Vale lembrar que as indústrias, que deveriam estar abertas apenas para produção de alimentos, EPIs e respiradores, seguem operando normalmente. E com seus discursos de morte, Bolsonaro quer garantir compradores para os grandes capitalistas. Aqueles que hoje dizem que é preciso retomar o comércio, em outras palavras estão dizendo que alguns podem ficar em casa esbanjando do dinheiro adquirido em cima do sacrifício daqueles que devem pagar com a vida.

Se o governo estivesse preocupado com o pequeno comerciante, no mínimo estaria obrigando os bancos a congelarem dívidas e abaixar os juros, além de pagar o auxílio emergencial o mais rápido possível e de maneira acessível com segurança. Se o governo estivesse realmente preocupado com as pessoas e as famílias brasileiras, liberaria aposentadorias, investiria em testes públicos e todas as medidas necessárias para o isolamento. Se o governo fosse da classe trabalhadora, estaria obstinado em garantir mais leitos, respiradores e condições dignas para os profissionais de saúde cuidarem de si, de suas famílias e dos pacientes.

Dinheiro o Brasil tem, ou não teria liberado 1 trilhão de reais para os banqueiros no último mês.
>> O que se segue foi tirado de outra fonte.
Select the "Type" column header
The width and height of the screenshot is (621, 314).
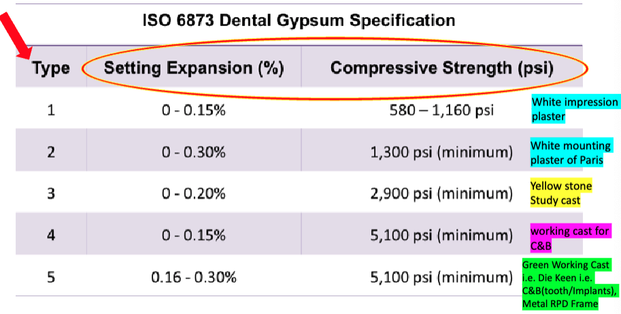(x=50, y=69)
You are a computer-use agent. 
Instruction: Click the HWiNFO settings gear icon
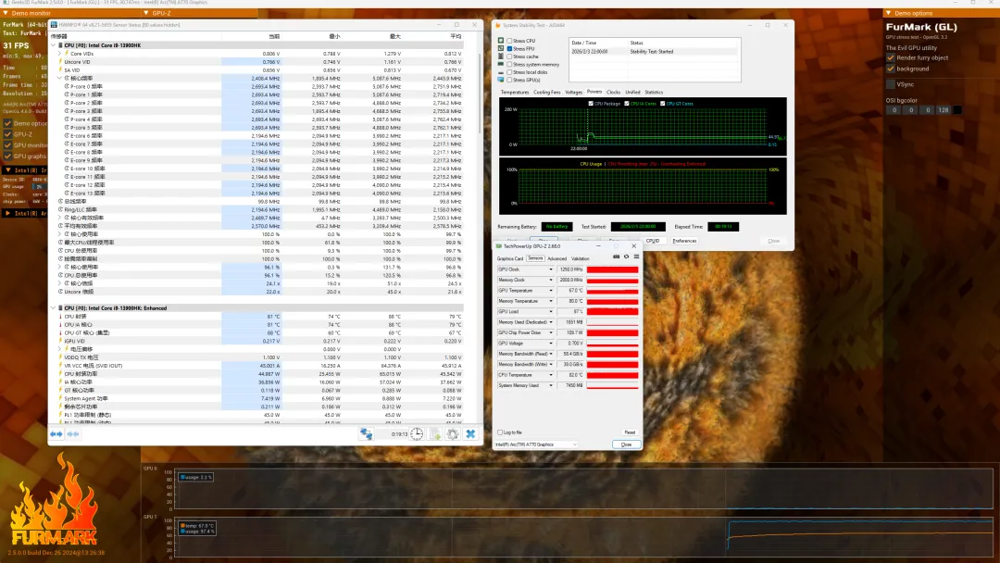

Além disso, partidos de esquerda, como o PSOL, já apresentaram propostas como a taxação das grandes fortunas (menos de 0,0001% da população brasileira) suficiente para garantir o dinheiro necessário à saúde dos brasileiros e brasileiras.

A dificuldade de compreender essas medidas nos faz questionar como podem pensar que salvar a economia vale mais que salvar vidas? Quando um papel se tornou mais valioso que uma pessoa?

Campanhas de solidariedade são o caminho  

Diante desse sistema injusto que vivemos, a solidariedade tem sido uma das melhores formas que encontramos de incentivar que as pessoas se preservem. No país inteiro, temos visto movimentos sociais fazendo campanhas de doação de máscaras, alimentos e produtos de higiene. Ajudar as pessoas a ficarem em casa sem passar dificuldade também tem sido uma forma de nos contrapor a esse governo e sua política, demonstrando que o país não está normal e que não está tudo bem que os capitalistas decidam quem pode ficar em casa e quem deve se arriscar.

Campanhas de solidariedade também são cruciais para selar uma confiança de classe. Por isso é uma política essencial para nós, de sindicatos, partidos e movimentos, recuperarmos a confiança da população que perdeu a referência na esquerda. A disputa política na sociedade hoje passa pelas campanhas de solidariedade – elas são a principal força para lutar em meio ao isolamento social, sendo capazes de mobilizar as comunidades e toda a classe trabalhadora, seja doando, recebendo doação ou se engajando. Todo momento histórico tem sua vanguarda. A vanguarda do contexto que estamos vivendo está organizando campanhas de solidariedade. É hora de somarmos força!